**YOUR TASK**. Set down every line of the data, unchanged and complete.

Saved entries
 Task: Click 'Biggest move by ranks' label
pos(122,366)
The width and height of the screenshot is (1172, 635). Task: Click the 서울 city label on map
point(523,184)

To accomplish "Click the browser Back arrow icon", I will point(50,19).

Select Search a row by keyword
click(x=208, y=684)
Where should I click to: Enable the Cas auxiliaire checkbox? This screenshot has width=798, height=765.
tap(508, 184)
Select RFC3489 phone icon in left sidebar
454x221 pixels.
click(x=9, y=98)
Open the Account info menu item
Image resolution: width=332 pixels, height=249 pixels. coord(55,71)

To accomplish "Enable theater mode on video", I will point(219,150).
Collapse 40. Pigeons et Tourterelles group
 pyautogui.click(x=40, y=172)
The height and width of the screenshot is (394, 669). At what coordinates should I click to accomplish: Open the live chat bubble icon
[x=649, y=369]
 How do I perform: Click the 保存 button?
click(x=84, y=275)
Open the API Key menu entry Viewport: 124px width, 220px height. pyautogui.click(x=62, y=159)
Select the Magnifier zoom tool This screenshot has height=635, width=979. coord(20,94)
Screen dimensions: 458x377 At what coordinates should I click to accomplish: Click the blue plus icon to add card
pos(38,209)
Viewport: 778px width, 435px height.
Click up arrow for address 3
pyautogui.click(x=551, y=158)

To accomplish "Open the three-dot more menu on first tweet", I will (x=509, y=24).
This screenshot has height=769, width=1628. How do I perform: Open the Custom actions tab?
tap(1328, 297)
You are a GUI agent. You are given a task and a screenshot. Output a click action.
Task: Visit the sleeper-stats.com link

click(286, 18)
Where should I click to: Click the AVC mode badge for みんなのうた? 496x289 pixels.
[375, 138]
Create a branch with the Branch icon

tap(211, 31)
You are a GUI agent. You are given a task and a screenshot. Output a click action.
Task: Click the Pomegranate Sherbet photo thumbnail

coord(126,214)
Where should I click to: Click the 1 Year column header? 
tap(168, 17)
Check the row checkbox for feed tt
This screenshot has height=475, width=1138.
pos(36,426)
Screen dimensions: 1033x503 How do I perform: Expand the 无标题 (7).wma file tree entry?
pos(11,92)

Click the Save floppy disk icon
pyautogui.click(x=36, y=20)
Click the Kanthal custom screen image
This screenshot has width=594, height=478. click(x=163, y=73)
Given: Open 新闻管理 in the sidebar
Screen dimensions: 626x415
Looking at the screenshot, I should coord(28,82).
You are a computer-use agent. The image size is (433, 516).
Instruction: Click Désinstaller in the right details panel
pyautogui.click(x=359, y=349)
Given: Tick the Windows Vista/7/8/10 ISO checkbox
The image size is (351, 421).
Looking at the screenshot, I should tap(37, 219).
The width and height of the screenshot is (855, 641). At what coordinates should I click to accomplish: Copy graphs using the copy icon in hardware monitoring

**COMPLETED TASK**.
 Task: Click 'Biggest move by ranks' label
pos(122,366)
The width and height of the screenshot is (1172, 635). Task: Click the 서울 city label on map
point(523,184)

To accomplish "Click the browser Back arrow icon", I will point(50,19).

Select Search a row by keyword
click(x=208, y=684)
Where should I click to: Enable the Cas auxiliaire checkbox? This screenshot has width=798, height=765.
tap(508, 184)
Select RFC3489 phone icon in left sidebar
454x221 pixels.
click(x=9, y=98)
Open the Account info menu item
Image resolution: width=332 pixels, height=249 pixels. coord(55,71)

To accomplish "Enable theater mode on video", I will point(219,150).
Collapse 40. Pigeons et Tourterelles group
 pyautogui.click(x=40, y=172)
The height and width of the screenshot is (394, 669). At what coordinates should I click to accomplish: Open the live chat bubble icon
[x=649, y=369]
 How do I perform: Click the 保存 button?
click(x=84, y=275)
Open the API Key menu entry Viewport: 124px width, 220px height. pyautogui.click(x=62, y=159)
Select the Magnifier zoom tool This screenshot has height=635, width=979. coord(20,94)
Screen dimensions: 458x377 At what coordinates should I click to accomplish: Click the blue plus icon to add card
pos(38,209)
Viewport: 778px width, 435px height.
Click up arrow for address 3
pyautogui.click(x=551, y=158)

To accomplish "Open the three-dot more menu on first tweet", I will (x=509, y=24).
This screenshot has height=769, width=1628. How do I perform: Open the Custom actions tab?
tap(1328, 297)
You are a GUI agent. You are given a task and a screenshot. Output a click action.
Task: Visit the sleeper-stats.com link

click(286, 18)
Where should I click to: Click the AVC mode badge for みんなのうた? 496x289 pixels.
[375, 138]
Create a branch with the Branch icon

tap(211, 31)
You are a GUI agent. You are given a task and a screenshot. Output a click action.
Task: Click the Pomegranate Sherbet photo thumbnail

coord(126,214)
Where should I click to: Click the 1 Year column header? 
tap(168, 17)
Check the row checkbox for feed tt
This screenshot has height=475, width=1138.
pos(36,426)
Screen dimensions: 1033x503 How do I perform: Expand the 无标题 (7).wma file tree entry?
pos(11,92)

Click the Save floppy disk icon
pyautogui.click(x=36, y=20)
Click the Kanthal custom screen image
This screenshot has width=594, height=478. click(x=163, y=73)
Given: Open 新闻管理 in the sidebar
Screen dimensions: 626x415
Looking at the screenshot, I should coord(28,82).
You are a computer-use agent. The image size is (433, 516).
Instruction: Click Désinstaller in the right details panel
pyautogui.click(x=359, y=349)
Given: Tick the Windows Vista/7/8/10 ISO checkbox
The image size is (351, 421).
Looking at the screenshot, I should tap(37, 219).
The width and height of the screenshot is (855, 641). At what coordinates should I click to accomplish: Copy graphs using the copy icon in hardware monitoring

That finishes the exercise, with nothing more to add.